UrbanPlan Embarks on Curriculum Update
UrbanPlan harnesses the power of project-based learning to help participants understand the complex nature of land use decisions and the role each of us plays in creating better communities. Across the three programs, high school students, university students, and community members engage with all aspects of land use decisions, including design, economic, and social considerations.
Here’s how it works:
- Teams form “development firms” and are tasked with responding to a request for proposals for the development of a disinvested neighborhood in a fictional city. Each member of the team is assigned a role.
- The team collaborates on the proposal, working through challenging financial, social, political, and design issues; developing a pro forma; and building real models to bring redevelopment vision to life.
- Participants are visited twice by industry professionals who serve as facilitators to guide students in the critical assessment of their vision, site plans, and financials.
- Teams use their final site plan and pro forma to pitch to a “City Council” of volunteer industry professionals, and one team wins the contract!
Updating the Curriculum (in the Americas)
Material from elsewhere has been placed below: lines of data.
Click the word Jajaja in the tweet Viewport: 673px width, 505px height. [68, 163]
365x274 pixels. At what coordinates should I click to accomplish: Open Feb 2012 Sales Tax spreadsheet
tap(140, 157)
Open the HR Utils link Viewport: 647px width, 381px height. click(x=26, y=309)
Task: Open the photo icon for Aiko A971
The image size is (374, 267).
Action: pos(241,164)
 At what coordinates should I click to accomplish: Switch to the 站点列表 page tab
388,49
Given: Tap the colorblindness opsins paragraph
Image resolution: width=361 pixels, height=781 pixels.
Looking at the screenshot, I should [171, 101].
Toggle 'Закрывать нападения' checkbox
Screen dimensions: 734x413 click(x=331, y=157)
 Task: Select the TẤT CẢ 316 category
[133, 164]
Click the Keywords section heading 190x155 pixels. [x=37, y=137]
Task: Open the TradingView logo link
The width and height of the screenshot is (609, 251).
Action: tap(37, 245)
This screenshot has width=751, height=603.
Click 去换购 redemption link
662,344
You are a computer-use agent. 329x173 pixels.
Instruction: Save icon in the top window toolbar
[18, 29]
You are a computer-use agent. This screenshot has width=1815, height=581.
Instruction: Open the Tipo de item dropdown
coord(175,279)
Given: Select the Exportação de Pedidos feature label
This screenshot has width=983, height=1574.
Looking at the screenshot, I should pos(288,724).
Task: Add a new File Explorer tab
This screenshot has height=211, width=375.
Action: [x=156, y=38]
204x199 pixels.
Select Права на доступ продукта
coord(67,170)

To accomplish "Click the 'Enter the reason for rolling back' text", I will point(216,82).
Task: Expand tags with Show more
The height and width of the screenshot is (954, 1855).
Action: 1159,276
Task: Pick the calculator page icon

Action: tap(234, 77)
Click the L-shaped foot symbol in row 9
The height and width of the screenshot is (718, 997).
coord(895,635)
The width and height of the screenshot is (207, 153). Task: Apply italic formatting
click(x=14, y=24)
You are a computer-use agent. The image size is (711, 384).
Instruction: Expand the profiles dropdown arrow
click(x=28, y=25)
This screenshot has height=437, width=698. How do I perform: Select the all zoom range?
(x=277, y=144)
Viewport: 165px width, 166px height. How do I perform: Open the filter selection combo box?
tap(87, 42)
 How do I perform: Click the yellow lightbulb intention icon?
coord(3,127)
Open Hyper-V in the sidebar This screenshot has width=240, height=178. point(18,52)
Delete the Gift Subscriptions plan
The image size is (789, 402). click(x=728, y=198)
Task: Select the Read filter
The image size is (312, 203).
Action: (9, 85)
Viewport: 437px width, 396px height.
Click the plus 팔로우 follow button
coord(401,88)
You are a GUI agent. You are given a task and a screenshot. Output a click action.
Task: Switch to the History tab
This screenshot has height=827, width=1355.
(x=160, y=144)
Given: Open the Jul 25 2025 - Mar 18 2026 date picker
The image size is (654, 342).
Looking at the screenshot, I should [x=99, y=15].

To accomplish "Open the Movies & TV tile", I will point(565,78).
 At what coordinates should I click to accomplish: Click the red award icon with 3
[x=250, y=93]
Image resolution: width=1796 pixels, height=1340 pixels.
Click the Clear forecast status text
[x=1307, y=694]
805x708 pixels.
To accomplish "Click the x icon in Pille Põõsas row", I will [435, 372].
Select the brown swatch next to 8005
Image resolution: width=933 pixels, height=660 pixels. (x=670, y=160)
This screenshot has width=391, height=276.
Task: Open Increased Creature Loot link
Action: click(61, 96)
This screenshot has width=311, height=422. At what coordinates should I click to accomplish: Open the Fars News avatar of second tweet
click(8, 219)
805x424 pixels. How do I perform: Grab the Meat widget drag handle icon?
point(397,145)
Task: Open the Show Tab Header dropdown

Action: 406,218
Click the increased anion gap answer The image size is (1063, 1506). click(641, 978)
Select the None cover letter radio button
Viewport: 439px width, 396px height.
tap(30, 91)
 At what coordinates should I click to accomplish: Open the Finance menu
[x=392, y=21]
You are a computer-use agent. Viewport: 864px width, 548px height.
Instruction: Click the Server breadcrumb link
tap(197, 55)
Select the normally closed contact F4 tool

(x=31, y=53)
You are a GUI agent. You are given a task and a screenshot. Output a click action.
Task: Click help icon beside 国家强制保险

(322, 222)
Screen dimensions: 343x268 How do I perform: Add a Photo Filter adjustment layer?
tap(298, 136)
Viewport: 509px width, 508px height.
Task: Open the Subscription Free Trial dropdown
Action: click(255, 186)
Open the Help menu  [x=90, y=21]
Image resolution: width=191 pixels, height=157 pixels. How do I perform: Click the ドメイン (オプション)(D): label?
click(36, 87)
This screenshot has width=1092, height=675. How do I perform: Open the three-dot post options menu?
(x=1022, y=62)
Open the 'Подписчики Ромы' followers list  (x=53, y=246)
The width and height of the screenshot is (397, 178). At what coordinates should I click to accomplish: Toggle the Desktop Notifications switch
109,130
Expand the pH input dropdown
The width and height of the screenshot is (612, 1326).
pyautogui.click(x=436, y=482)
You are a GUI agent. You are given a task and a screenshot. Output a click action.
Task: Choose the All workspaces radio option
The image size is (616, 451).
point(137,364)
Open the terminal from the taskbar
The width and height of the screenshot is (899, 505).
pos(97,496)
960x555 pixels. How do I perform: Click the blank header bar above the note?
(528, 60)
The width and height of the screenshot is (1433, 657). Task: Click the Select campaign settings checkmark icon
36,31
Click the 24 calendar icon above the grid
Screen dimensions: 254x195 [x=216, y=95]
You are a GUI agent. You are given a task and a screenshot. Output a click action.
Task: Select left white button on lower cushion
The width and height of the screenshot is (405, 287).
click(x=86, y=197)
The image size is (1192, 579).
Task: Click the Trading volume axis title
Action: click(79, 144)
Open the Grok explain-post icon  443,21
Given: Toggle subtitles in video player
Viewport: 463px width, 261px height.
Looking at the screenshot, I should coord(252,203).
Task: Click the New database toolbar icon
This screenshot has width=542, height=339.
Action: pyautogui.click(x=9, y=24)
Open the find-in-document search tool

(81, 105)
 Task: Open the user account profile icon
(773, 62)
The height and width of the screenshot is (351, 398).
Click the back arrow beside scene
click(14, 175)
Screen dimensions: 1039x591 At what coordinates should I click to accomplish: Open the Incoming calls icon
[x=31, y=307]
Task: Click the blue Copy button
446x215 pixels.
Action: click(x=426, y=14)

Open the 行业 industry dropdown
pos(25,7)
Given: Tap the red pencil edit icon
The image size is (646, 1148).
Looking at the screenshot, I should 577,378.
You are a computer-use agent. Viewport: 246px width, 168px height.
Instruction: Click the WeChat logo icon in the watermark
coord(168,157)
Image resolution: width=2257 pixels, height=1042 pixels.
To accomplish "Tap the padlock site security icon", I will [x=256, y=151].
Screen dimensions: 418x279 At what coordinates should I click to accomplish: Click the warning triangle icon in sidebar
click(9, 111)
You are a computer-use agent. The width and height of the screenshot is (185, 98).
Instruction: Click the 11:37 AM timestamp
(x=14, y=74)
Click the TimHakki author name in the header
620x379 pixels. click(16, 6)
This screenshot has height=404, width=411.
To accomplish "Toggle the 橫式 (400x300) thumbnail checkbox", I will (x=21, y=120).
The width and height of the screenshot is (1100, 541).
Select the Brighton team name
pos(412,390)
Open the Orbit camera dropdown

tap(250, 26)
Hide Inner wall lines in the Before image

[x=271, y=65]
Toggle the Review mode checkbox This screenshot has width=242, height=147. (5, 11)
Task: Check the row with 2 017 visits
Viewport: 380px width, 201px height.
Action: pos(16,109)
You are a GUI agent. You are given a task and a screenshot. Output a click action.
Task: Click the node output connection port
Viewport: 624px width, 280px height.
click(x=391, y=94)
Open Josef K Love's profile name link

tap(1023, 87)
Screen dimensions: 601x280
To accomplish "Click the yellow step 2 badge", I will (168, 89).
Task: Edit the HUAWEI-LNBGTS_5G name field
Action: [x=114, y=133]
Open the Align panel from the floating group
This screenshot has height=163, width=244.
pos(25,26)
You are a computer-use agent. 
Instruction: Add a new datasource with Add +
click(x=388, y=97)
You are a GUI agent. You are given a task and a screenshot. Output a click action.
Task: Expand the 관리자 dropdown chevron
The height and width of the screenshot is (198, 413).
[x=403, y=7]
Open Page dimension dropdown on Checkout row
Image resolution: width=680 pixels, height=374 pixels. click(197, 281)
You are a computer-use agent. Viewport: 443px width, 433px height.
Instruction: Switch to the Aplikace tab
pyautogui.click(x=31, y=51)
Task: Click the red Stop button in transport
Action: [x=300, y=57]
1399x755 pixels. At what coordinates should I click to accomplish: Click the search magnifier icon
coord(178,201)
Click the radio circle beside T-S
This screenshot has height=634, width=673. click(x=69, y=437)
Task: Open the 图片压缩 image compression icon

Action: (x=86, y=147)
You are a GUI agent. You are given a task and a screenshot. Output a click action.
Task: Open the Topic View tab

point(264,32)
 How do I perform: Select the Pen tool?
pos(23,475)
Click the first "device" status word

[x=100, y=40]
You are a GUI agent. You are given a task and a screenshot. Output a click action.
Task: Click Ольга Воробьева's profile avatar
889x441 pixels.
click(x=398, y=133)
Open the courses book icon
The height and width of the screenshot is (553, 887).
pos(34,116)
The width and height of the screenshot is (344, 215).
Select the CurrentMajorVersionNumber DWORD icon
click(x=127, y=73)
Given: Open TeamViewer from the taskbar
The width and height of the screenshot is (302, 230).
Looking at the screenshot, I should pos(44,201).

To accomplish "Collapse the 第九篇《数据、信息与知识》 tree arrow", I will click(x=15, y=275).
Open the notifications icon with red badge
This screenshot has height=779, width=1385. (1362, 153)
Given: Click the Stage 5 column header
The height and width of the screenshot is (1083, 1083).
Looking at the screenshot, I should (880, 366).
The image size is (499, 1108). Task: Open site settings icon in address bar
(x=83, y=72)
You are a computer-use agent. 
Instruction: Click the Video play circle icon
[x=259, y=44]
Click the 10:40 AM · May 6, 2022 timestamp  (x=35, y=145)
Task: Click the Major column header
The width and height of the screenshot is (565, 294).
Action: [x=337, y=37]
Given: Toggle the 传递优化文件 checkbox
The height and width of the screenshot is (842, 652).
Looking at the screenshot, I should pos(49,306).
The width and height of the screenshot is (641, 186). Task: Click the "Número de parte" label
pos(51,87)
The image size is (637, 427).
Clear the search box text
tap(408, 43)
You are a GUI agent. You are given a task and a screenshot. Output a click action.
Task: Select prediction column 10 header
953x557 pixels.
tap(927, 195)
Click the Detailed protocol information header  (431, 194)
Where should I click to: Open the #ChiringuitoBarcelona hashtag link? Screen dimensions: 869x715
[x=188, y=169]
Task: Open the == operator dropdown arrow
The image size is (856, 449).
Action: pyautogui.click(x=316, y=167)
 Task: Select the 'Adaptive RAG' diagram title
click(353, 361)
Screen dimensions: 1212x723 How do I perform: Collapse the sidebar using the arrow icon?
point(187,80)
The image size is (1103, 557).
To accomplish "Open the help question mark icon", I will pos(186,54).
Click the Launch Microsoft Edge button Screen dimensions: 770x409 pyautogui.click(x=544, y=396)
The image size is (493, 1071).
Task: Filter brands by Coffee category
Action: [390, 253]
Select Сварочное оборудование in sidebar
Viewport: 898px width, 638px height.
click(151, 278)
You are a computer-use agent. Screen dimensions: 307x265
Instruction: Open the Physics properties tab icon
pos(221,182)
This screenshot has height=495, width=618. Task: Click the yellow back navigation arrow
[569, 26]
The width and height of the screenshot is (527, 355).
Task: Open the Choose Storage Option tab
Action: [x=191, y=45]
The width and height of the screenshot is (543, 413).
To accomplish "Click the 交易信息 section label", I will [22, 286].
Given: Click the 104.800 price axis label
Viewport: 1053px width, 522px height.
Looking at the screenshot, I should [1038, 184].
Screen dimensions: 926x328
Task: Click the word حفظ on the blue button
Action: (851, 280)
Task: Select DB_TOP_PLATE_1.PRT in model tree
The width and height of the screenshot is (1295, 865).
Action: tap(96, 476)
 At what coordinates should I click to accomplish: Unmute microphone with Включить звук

This year, the UrbanPlan team has embarked on a curriculum update to the 20-year-old program. In this update, the team hopes to embed best practices related to key issues facing our communities, such as affordable housing, mixed-use development, and sustainability and resilience planning. The work was guided by a working group with input from technical advisers and has resulted in an updated curriculum that is being piloted in key cities across North America. Because UrbanPlan is a global program, the update to the original curriculum has benefited from the two newer curricula: a medium-density version used in the United Kingdom and a high-density version created in Hong Kong. Of note has been learning from how these other versions have approached sustainability: giving the students a decision about the BREEAM (Building Research Establishment Environmental Assessment Method) certification level in the United Kingdom and addressing the placement of solar panels in Hong Kong. In the North American curriculum, the students will earn an EcoDistrict score for their proposal based on their decisions related to climate protection, resilience, and equity.
UrbanPlan and DEI
UrbanPlan is a critical tool for ULI to reach diverse students and community members. Students who participate in UrbanPlan, for example, not only become engaged and informed citizens, but they are also introduced to careers in our industry and learn important 21st-century skills, such as critical thinking. In FY21, the UrbanPlan staff completed an equity and inclusion report for the program with a noted diversity, equity, and inclusion (DEI) consultant. The report focuses on how to address and increase equity in the curriculum, in the knowledge of our volunteers, and in the audiences we serve. The report directs staff and member leadership engaged with UrbanPlan to expand the diversity of volunteers, engage diverse communities, and enhance our volunteer trainings.
UrbanPlan collaborated with the Real Estate Exchange (REEX) summer program in July 2020 and June 2021 to host two virtual UrbanPlan workshops reaching a total of 159 students across two two-week sessions. The REEX cohort was composed mostly of students of color (69 percent African American, 12 percent Latinx, 7 percent Asian, and 12 percent other) from 23 different states, Puerto Rico, and Washington, D.C., and over 100 students were offered full scholarships to participate in the program.